From a group show at Beyond the Streets to an exhibition of Amir H. Fallah at the Fowler, here are the best shows to see right now
Strings of Desire
Craft Contemporary
29 January – 7 May
Strings of Desire, 2023, installation view. Courtesy: Craft Contemporary; photograph: Ian Byers-Gamber
Embroidery takes centre stage in ‘Strings of Desire’, a group show featuring 13 artists, each of whom has embedded their personal history into works that range across pattern, design, painting, sculpture and architecture. As suggested by the exhibition title, at the core of this exploration are the themes of desire and longing: to belong, connect, retrieve memories or expand our understanding of overlooked realities.

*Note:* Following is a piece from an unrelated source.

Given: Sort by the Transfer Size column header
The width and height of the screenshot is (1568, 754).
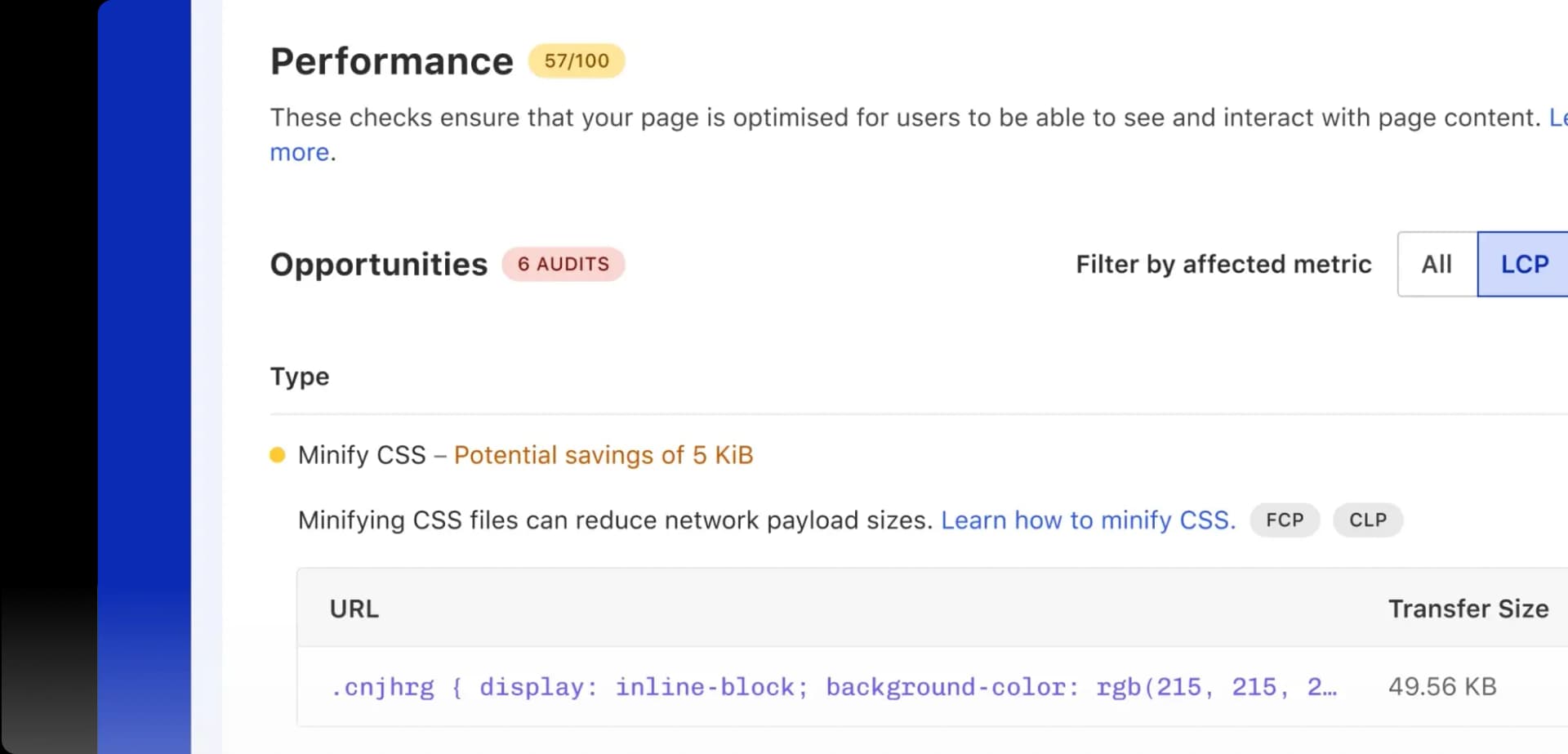Looking at the screenshot, I should [x=1468, y=609].
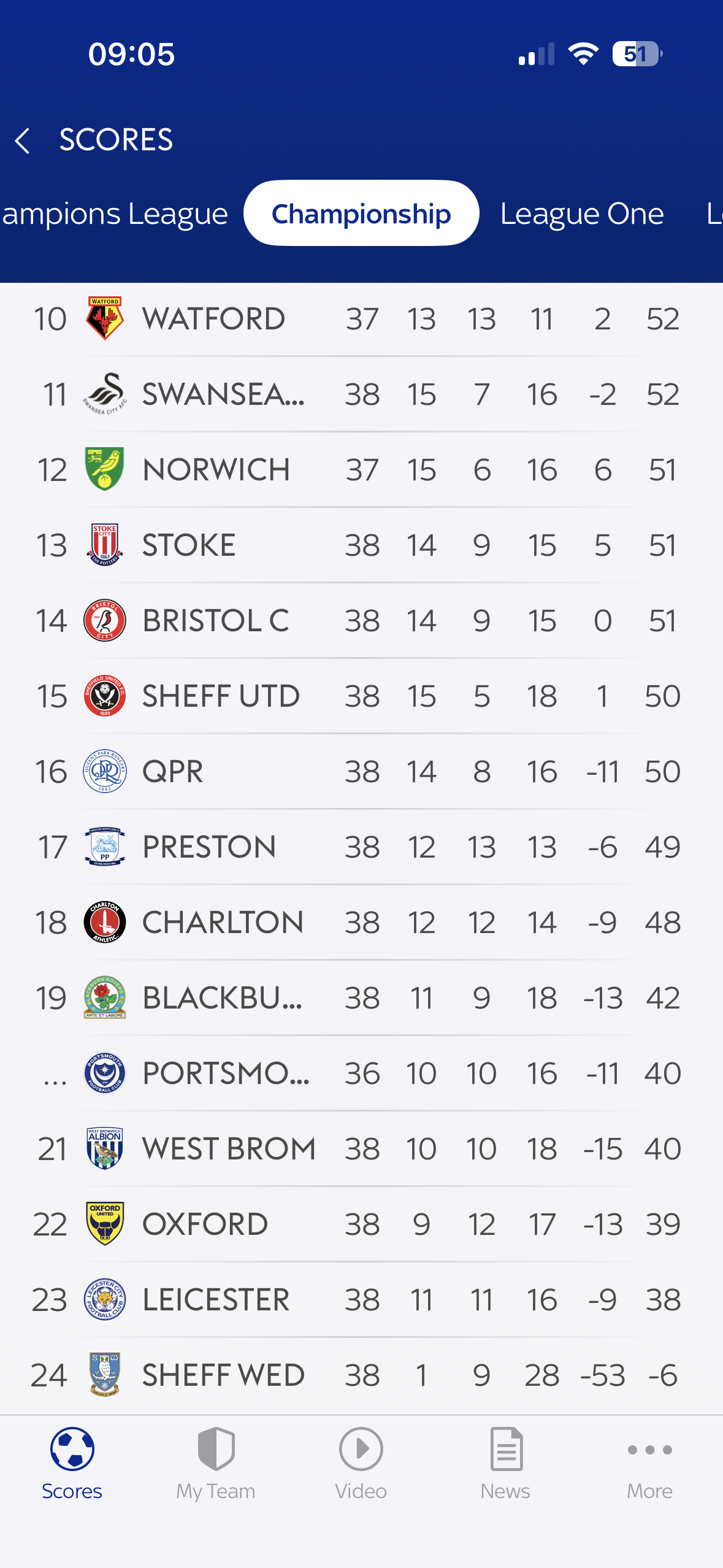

Kang Seung Lee, for example, combines a three-channel video with two works created with sambe, a woven hemp textile traditionally used in Korean funerary practices, to pay homage to Korean poet Gi Hyeong-do and Chinese-American artist Martin Wong. In Untitled (Put Badly, Gi Hyeong-do) (2022), Lee uses gold thread to embroider Hyeong-do’s poem Put Badly (1989) translated into American Sign Language, which Wong also used in many of his paintings. Born in Vietnam, Diem Chau combines embroidered threads with functional porcelain ware to memorialize her family’s stories of immigration to the United States as refugees in 1986. Such personal connections to the medium also make space for exciting new takes on abstraction, as seen in the work of Mexican-born Miguel Osuna and Chilean-born Carmen Mardónez. Osuna embroidered cotton during regular Zoom calls with his mother who lives in Mexico, allowing them to share time across space, an idea present in his precise linework, while Mardónez chronicles the passage of time through colour, at the same moment problematizing the traditional feminine associations of embroidery with her vibrant shades of pink. A varied body of diasporic histories are woven together in a thought-provoking show that points the way to harmonious futures.